Tasting fee here is only $15. Waived with a single bottle purchase. Started with the usual whites including a Rose'. Almost all the wines at Tablas Creek are a blend of Rhone varieties. There are a few single varietal wines however and if you are hankering to try something different like a 100% Tannat, 100% Counoise(red) or any other Rhone varietal this is the place to see. Our server was again excellent going into lengthly detail about the winery, the wines, how they are made, even down to the fact that they use llamas to keep the weeds down instead of any herbicides.

So how were the wines? In short very good. I am not sure if everything just didn't quite compare to Adelaida or what but I found myself spitting most of the wines (and there were quite a few). When we got down to their flagship wines the "Espirit de Tablas" and "Cotes de Tablas" which are the CdP and standard GSM varietals things picked up nicely. All of the final offerings where excellent but the 2016 Espirit de Tablas stood out the most for me and was a solid keeper.

All the wines at Tablas creek are in the low/mid price range from $25- $60 a bottle. We did not join the club but did take home four bottles in our group of four (2ea) We went home with one of the Patelin de Tablas (Rose) and of course the 2016 Espirit de Tablas. Our BFF's chose one of the 100% varietals the 2017 Counoise as well as the 2017 Espirit de Tablas (CdP) blend.

The winery has a big tub of ice cold water bottles just outside the door which was a nice touch. When we left it was 4:30PM and we are out of time as the wineries all close at 5:00 during the week with a few open later 6:00 on the weekends.

This winery is *Recommended* if you are in the area.

I was sad that we were not going to make it to the others on the list especially Turley but with both me and my wife now retired and our kids and now grandkids in LA as well as the fact that it really is an easy drive to get up to Paso from LA we knew we would be back to explore more wines and wineries in the area.

Tomorrow morning we pack up and head to the OTHER Los Alamos (CA) for a night and some wine tasting in the Santa Ynez valley.

But wait what about all those wineries that @NorCal had mentioned? If we actually get up and get everybody on the road at a decent time tomorrow we have plenty of time to hit a bunch of places just a few miles south of SLO in the Edna Valley! Now were talking!

Stay tuned!


----------



## ibglowin (Sep 27, 2019)

We actually got the entire party up early, out for a quick 30 min walk around SLO after breakfast all packed up and on the road by 10:00AM. It was another beautiful sunny and warm day in the Golden State with temps in the low 90's by the afternoon in the area. I did some more research and went with several of @NorCal selections listed earlier. Our first stop was only a 10min drive out of SLO. We hit Edna Valley Vineyards bright and early in the day. Edna Valley Vineyards is one of the largest wineries in the area and you can find their wines or at least a few of them nationally distributed in stores like Kroger. The just completed a full remodel of their tasting room and it is (another) beautiful design.

** INFORMATION SHOWN **
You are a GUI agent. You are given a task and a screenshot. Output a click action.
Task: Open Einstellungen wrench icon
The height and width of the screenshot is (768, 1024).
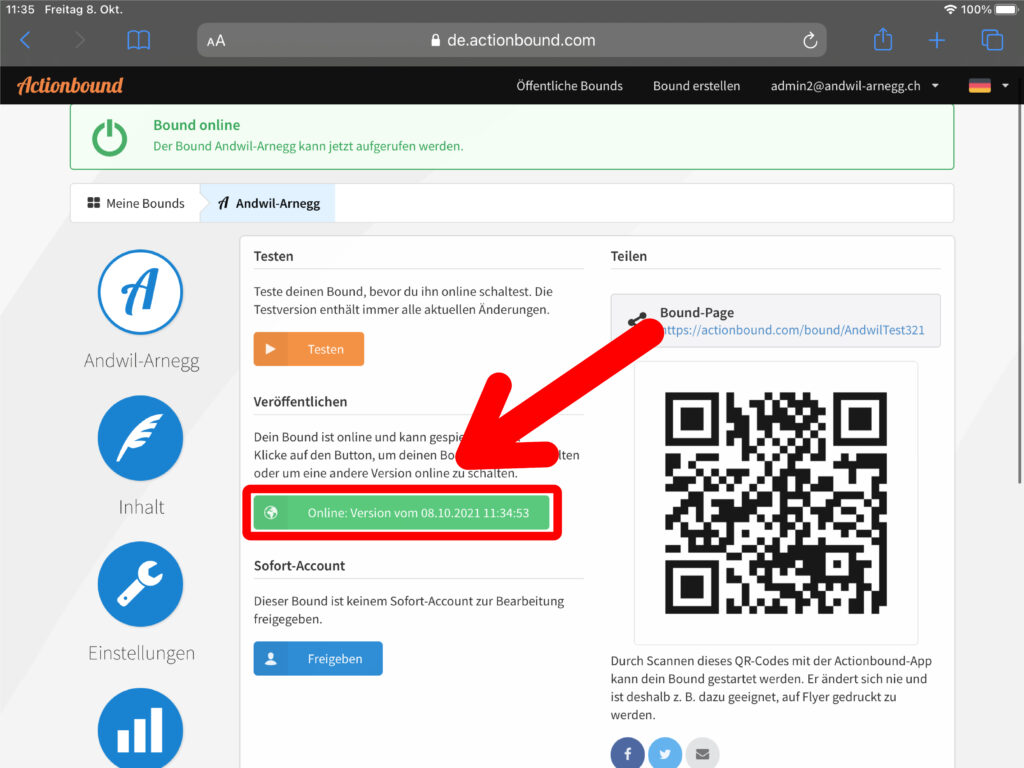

** YOUR TASKS **
1. In the Tablas Creek post, what does the winery use to keep the weeds down instead of herbicides?
2. Print the Tablas Creek post from "I was sad that" to "wineries in the area.".
3. Turn the paragraph of the Tablas Creek post that begins "All the wines at Tablas creek" into a short list that keeps its main facts.

** ANSWERS FOR THE EXERCISE **
1. Llamas

2.
I was sad that we were not going to make it to the others on the list especially Turley but with both me and my wife now retired and our kids and now grandkids in LA as well as the fact that it really is an easy drive to get up to Paso from LA we knew we would be back to explore more wines and wineries in the area.

3.
- Tablas Creek wines are priced in the low/mid range, $25 to $60 a bottle.
- The group did not join the club.
- The group of four took home four bottles, two each.
- The writer's party took a Patelin de Tablas (Rose) and the 2016 Espirit de Tablas.
- Their BFFs chose the 2017 Counoise, a 100% varietal, and the 2017 Espirit de Tablas (CdP) blend.